_THE TASK_: Show only those lines of the entries where the string "computer" is found.

_MATERIAL FOR THIS EXERCISE_:
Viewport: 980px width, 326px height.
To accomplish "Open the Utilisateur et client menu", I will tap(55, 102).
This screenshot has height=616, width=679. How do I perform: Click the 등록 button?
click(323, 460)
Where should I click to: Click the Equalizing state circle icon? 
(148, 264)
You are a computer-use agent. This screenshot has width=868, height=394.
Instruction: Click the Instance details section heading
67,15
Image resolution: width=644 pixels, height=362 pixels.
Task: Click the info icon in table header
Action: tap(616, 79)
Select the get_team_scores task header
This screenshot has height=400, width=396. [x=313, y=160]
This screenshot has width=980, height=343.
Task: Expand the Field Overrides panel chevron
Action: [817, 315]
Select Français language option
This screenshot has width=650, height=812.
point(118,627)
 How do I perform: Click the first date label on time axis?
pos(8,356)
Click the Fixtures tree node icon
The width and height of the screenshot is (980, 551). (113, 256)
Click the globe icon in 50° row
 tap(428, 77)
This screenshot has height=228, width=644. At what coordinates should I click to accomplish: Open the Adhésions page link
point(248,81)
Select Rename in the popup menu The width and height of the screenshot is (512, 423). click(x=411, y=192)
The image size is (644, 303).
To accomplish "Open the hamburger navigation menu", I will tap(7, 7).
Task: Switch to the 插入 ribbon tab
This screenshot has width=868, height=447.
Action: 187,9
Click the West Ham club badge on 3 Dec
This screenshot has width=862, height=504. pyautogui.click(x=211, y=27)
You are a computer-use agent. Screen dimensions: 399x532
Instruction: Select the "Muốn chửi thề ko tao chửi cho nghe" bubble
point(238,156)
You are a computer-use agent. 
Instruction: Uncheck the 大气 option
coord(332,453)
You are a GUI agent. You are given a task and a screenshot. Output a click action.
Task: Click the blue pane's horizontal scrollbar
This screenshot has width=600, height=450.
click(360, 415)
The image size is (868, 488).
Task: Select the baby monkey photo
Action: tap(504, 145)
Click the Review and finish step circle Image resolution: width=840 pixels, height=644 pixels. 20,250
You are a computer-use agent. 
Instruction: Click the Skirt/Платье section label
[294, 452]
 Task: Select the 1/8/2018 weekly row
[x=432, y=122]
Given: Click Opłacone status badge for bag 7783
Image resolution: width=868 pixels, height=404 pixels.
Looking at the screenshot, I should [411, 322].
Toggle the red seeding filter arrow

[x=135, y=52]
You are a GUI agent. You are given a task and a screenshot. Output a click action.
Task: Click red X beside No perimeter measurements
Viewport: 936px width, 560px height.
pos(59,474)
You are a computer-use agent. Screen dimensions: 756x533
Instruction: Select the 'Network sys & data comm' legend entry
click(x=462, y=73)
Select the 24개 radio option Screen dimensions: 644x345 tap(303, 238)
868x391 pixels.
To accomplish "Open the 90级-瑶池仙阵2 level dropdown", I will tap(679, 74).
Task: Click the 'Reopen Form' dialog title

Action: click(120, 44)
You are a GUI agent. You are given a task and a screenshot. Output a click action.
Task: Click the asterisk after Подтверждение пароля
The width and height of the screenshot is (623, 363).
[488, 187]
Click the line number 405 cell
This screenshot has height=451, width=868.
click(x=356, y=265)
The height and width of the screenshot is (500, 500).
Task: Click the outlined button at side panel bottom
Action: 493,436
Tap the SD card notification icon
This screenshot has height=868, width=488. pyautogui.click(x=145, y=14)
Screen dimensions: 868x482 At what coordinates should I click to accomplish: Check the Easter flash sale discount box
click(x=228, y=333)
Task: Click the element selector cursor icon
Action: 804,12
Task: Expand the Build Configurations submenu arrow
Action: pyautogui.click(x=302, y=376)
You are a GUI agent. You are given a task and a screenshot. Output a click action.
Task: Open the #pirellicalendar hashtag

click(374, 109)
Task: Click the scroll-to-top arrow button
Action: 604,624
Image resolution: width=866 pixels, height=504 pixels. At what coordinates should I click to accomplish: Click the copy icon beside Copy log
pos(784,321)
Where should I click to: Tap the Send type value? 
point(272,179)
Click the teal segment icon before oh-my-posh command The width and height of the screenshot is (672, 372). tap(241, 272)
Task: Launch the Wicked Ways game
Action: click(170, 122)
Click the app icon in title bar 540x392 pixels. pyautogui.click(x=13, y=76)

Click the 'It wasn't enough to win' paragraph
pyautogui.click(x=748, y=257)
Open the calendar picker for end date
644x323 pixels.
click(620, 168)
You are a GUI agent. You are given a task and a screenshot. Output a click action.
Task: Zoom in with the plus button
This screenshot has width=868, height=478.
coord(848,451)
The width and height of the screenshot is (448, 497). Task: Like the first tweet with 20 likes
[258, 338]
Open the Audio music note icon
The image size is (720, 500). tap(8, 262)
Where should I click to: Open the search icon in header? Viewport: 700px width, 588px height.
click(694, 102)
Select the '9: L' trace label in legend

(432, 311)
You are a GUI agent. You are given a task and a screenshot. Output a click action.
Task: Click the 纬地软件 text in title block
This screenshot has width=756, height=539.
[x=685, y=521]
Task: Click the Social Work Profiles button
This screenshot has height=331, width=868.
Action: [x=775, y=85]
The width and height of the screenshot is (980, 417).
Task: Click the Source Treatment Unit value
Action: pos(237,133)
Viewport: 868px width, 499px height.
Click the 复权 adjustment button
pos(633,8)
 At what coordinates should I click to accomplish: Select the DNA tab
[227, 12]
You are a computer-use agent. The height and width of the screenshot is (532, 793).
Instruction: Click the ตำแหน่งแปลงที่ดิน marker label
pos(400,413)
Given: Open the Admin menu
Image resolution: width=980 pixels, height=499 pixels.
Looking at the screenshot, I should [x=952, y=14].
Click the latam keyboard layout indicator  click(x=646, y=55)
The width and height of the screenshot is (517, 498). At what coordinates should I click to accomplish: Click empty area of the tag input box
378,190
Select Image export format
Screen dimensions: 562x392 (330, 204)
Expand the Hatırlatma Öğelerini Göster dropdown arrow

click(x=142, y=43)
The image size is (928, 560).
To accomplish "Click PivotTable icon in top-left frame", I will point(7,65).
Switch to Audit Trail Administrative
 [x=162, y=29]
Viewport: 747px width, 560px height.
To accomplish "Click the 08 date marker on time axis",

_RESULT_:
You are a computer-use agent. This screenshot has width=868, height=394.
You are a computer-use agent. Screen dimensions: 399x532
You are a computer-use agent. 
You are a computer-use agent. 
You are a computer-use agent. Screen dimensions: 756x533
You are a computer-use agent. The height and width of the screenshot is (532, 793).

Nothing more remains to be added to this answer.